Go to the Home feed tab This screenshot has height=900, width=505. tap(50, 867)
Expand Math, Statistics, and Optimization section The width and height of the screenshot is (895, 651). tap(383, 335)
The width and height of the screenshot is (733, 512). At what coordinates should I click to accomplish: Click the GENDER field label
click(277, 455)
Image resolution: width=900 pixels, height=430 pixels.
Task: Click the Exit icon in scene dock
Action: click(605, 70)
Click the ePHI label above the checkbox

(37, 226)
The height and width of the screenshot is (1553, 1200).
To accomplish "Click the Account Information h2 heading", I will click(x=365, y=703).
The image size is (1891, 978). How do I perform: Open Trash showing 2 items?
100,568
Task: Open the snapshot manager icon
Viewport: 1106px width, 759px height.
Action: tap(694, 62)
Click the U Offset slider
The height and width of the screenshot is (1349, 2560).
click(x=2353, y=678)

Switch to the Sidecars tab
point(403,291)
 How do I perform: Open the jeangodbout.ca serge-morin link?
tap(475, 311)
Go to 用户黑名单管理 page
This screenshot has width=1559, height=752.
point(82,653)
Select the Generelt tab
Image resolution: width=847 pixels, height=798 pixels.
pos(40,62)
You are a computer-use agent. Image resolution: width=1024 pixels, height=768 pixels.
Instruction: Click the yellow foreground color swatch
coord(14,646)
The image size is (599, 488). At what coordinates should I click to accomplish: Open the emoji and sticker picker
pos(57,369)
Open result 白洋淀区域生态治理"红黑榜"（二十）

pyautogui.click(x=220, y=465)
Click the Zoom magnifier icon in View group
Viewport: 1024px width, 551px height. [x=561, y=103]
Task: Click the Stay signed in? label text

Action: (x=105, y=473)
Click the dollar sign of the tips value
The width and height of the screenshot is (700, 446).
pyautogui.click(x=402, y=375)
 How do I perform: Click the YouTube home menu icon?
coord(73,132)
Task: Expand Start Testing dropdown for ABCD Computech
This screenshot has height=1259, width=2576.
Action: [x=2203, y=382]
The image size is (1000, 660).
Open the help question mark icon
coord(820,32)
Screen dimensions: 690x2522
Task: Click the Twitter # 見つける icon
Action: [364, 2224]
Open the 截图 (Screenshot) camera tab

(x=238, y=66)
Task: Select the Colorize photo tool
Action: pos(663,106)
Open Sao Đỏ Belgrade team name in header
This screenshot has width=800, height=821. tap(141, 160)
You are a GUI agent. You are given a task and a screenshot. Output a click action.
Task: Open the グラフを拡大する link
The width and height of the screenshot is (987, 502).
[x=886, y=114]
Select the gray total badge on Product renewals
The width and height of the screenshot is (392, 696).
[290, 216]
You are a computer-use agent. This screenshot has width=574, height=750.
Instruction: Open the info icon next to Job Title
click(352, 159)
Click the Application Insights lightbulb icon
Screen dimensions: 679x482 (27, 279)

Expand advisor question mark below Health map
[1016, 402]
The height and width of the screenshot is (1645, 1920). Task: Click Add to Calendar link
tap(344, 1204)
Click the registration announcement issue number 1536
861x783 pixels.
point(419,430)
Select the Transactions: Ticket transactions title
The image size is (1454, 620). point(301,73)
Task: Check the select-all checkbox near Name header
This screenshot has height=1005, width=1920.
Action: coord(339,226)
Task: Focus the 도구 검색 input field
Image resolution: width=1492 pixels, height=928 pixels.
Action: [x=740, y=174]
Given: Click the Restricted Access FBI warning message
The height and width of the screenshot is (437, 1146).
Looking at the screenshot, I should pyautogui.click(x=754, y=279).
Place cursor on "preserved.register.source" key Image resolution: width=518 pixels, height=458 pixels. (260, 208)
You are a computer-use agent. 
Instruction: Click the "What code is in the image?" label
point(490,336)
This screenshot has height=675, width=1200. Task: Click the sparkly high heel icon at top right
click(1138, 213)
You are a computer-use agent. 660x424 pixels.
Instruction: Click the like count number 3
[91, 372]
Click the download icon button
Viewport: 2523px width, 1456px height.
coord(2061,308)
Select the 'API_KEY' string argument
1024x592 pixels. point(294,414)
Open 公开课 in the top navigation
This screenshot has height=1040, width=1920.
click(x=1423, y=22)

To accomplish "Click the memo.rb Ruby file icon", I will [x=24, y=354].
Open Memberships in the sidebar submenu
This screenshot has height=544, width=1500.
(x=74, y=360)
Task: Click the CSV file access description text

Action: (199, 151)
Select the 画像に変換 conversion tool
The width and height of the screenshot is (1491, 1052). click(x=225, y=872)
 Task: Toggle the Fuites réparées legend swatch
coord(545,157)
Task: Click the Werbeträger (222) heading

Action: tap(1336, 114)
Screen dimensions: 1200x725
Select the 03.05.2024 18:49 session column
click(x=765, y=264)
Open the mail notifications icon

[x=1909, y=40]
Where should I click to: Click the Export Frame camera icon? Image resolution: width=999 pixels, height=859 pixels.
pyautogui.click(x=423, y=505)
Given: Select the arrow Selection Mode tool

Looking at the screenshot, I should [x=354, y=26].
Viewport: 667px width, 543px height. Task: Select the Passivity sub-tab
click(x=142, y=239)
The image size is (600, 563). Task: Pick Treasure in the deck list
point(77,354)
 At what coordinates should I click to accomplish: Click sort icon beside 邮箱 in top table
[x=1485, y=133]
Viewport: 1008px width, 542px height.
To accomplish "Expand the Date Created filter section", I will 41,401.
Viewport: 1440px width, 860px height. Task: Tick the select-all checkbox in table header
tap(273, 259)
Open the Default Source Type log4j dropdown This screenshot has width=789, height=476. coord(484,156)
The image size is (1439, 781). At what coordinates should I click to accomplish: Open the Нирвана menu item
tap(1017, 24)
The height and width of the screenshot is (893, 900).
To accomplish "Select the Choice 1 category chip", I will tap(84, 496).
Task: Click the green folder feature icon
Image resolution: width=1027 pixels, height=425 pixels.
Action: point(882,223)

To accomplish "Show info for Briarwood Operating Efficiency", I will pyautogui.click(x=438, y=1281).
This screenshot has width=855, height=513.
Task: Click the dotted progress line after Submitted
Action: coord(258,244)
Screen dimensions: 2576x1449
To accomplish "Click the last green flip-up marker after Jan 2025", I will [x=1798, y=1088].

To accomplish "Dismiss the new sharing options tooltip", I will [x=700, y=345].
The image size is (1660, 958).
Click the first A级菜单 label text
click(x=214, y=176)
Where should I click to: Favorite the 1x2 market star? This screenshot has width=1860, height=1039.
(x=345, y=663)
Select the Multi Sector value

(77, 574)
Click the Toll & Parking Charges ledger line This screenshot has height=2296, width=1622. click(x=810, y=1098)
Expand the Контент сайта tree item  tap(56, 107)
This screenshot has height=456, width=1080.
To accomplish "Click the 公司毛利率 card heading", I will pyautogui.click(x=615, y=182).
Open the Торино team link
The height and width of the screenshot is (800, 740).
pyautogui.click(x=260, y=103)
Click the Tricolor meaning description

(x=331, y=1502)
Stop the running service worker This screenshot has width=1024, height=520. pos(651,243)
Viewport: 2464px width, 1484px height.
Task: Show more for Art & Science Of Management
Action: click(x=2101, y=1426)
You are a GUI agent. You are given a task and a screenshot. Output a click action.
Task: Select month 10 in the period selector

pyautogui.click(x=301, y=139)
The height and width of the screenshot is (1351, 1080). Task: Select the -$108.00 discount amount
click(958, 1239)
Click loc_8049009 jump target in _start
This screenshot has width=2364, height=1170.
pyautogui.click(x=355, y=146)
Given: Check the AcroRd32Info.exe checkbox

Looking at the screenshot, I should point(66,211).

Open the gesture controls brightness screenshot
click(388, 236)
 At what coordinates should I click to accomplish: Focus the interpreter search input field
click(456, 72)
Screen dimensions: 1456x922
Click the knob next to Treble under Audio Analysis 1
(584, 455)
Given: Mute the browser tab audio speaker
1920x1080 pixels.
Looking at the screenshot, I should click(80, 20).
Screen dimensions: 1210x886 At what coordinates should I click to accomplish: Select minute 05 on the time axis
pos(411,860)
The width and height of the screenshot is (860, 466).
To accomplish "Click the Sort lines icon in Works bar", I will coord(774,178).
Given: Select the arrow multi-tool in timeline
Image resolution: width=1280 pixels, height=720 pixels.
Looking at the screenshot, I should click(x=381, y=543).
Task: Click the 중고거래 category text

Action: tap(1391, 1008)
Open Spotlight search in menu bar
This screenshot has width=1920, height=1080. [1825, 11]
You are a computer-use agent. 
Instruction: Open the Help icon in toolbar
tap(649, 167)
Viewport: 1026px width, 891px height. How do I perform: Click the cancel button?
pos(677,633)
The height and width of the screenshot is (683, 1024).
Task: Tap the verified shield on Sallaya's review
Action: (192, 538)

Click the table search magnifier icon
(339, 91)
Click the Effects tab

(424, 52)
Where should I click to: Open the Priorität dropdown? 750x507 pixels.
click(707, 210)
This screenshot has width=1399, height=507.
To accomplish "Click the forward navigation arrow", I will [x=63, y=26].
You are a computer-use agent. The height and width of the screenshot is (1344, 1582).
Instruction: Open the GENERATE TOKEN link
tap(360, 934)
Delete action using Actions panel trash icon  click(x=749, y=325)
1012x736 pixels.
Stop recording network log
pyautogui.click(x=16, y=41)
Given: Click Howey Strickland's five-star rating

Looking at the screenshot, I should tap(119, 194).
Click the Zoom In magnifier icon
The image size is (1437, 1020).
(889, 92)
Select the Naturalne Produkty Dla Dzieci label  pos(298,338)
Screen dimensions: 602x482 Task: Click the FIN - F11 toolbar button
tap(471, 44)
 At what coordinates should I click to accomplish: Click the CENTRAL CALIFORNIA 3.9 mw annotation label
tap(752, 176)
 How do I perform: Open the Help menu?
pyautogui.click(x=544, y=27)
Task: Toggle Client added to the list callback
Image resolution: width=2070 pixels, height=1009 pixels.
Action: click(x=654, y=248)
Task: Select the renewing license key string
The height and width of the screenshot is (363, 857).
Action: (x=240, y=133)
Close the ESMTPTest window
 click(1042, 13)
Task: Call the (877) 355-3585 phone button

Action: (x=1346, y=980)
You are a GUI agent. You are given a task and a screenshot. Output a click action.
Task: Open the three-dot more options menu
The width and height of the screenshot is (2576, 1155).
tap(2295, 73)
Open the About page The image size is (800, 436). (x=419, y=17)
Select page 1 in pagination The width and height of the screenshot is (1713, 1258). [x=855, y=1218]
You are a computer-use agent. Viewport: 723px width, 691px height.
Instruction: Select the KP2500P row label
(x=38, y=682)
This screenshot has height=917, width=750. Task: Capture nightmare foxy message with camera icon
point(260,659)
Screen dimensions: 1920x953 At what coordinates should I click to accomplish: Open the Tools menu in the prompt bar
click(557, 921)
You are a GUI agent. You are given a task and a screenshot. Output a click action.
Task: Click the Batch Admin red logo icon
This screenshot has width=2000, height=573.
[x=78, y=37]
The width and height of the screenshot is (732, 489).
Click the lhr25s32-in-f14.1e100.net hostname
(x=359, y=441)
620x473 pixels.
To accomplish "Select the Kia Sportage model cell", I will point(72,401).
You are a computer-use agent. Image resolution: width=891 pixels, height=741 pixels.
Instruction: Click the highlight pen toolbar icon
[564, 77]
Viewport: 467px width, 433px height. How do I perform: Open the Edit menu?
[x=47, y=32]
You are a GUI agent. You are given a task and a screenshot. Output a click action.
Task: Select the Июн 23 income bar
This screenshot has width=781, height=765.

Problem details »
Can you reproduce the lines word for word, from the first line of the records through the line containing "pyautogui.click(x=220, y=465)", including both of those lines?

Output of the exercise »
Go to the Home feed tab This screenshot has height=900, width=505. tap(50, 867)
Expand Math, Statistics, and Optimization section The width and height of the screenshot is (895, 651). tap(383, 335)
The width and height of the screenshot is (733, 512). At what coordinates should I click to accomplish: Click the GENDER field label
click(277, 455)
Image resolution: width=900 pixels, height=430 pixels.
Task: Click the Exit icon in scene dock
Action: click(605, 70)
Click the ePHI label above the checkbox

(37, 226)
The height and width of the screenshot is (1553, 1200).
To accomplish "Click the Account Information h2 heading", I will click(x=365, y=703).
The image size is (1891, 978). How do I perform: Open Trash showing 2 items?
100,568
Task: Open the snapshot manager icon
Viewport: 1106px width, 759px height.
Action: tap(694, 62)
Click the U Offset slider
The height and width of the screenshot is (1349, 2560).
click(x=2353, y=678)

Switch to the Sidecars tab
point(403,291)
 How do I perform: Open the jeangodbout.ca serge-morin link?
tap(475, 311)
Go to 用户黑名单管理 page
This screenshot has width=1559, height=752.
point(82,653)
Select the Generelt tab
Image resolution: width=847 pixels, height=798 pixels.
pos(40,62)
You are a computer-use agent. Image resolution: width=1024 pixels, height=768 pixels.
Instruction: Click the yellow foreground color swatch
coord(14,646)
The image size is (599, 488). At what coordinates should I click to accomplish: Open the emoji and sticker picker
pos(57,369)
Open result 白洋淀区域生态治理"红黑榜"（二十）

pyautogui.click(x=220, y=465)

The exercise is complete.